* **Problem to work on**:
Turn the lines of every item below into a numbered list, skip any blank lines, and leave the pictures out of your answer.

* **Given information**:
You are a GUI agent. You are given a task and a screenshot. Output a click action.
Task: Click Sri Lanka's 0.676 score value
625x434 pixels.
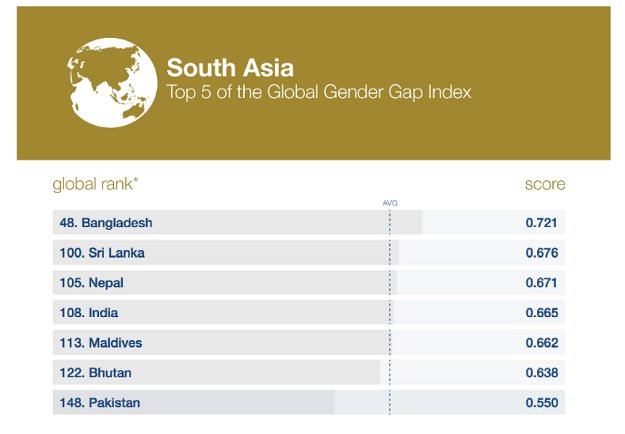(x=542, y=253)
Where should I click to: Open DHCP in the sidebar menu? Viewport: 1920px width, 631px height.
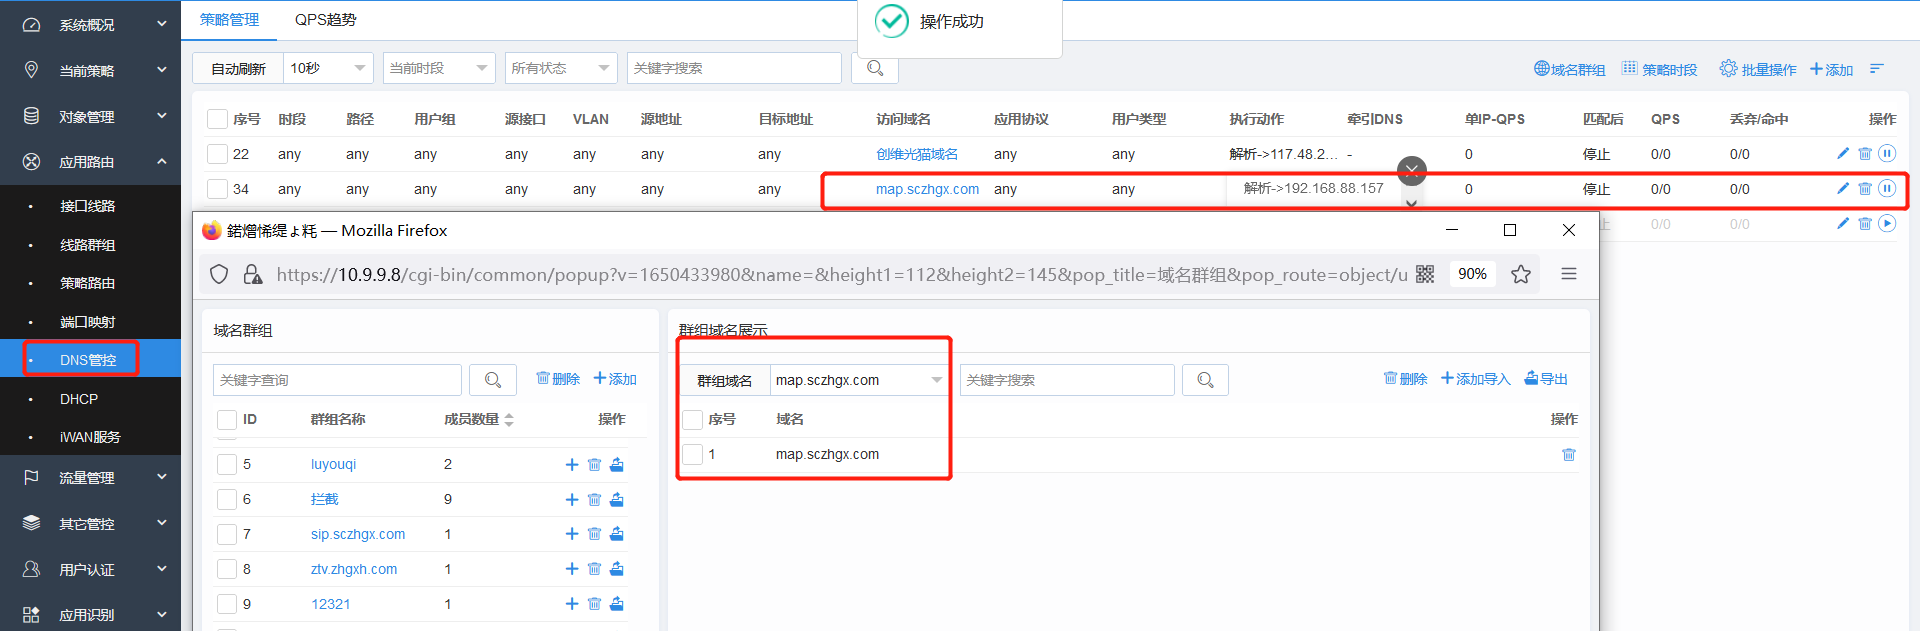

* **The response**:
1. You are a GUI agent. You are given a task and a screenshot. Output a click action.
2. Task: Click Sri Lanka's 0.676 score value
3. 625x434 pixels.
4. (x=542, y=253)
5. Where should I click to: Open DHCP in the sidebar menu? Viewport: 1920px width, 631px height.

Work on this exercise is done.